For the moment, though, the convoy still rode at anchor: three brigs, two sloops (one ship-rigged, the other brig-), and a snow, all of them deeply laden and no doubt undermanned, as merchantmen so often were. The Chasseur and the Badger hove to just outside the bar, and the Chasseur raised the blue peter and fired two guns - one to windward, the other to leeward: the signal for the convoy to get under way, according to the code book Philip had captured with the French brig.
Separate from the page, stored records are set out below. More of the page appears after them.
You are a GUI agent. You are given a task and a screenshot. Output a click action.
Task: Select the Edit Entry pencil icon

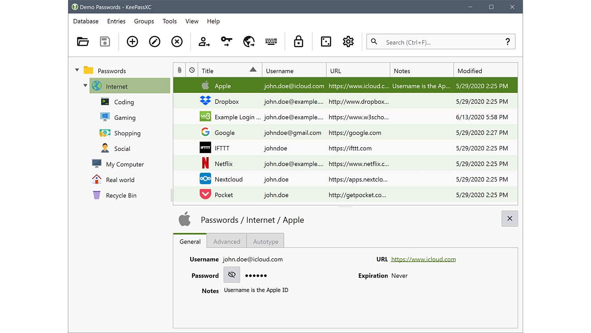(x=154, y=41)
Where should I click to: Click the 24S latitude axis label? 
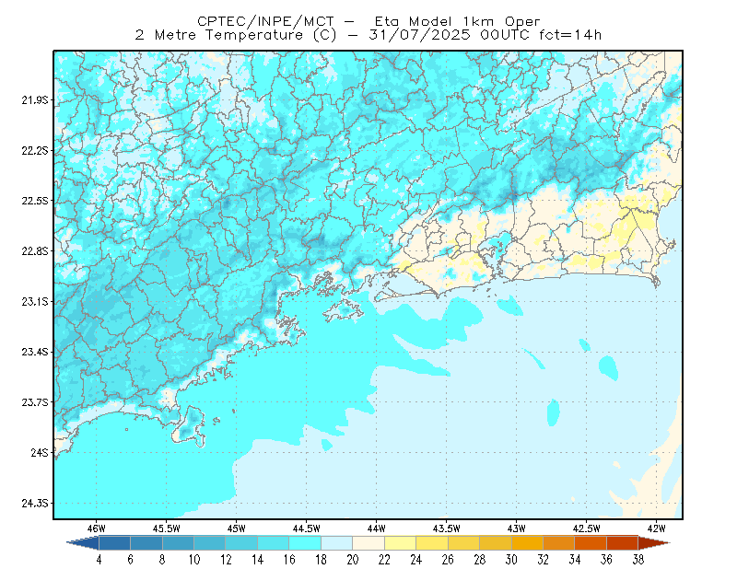[x=40, y=452]
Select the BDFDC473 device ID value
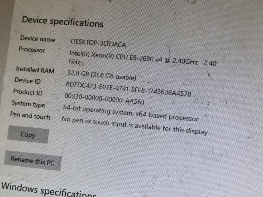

But not one of the merchantmen responded. Philip trained his glass on them, clustered together at the end of the harbor. The crew of one of the brigs had actually gathered around her capstan, and as he watched the capstan gave a preparatory turn, pulling in some of the anchor cable’s slack. Behind the brig Philip made out a puff of smoke, and refocussing he saw that the snow had fired up its donkey engine in preparation for winning its anchor. But the other vessels, with the exception of one of the other brigs, who raised the blue peter and fired a gun, lay motionless. Philip had participated in convoys who were only able to get under way at last with much harrying from their escorts, by shouted threat and unshotted gun, and he feared that this convoy might prove the same.

Philip shifted his gaze to the fort that guarded the harbor, high on Franciscan Hill. Half a dozen cannon peered from its embrasures, and several men clustered around each of them. An officer, his telescope to his eye, focussed on the Chasseur. Why was he focussed on the Chasseur? Had he smoked the cheat? The six cannon under his command would be more than enough to smash the Badger and Chasseur into kindling.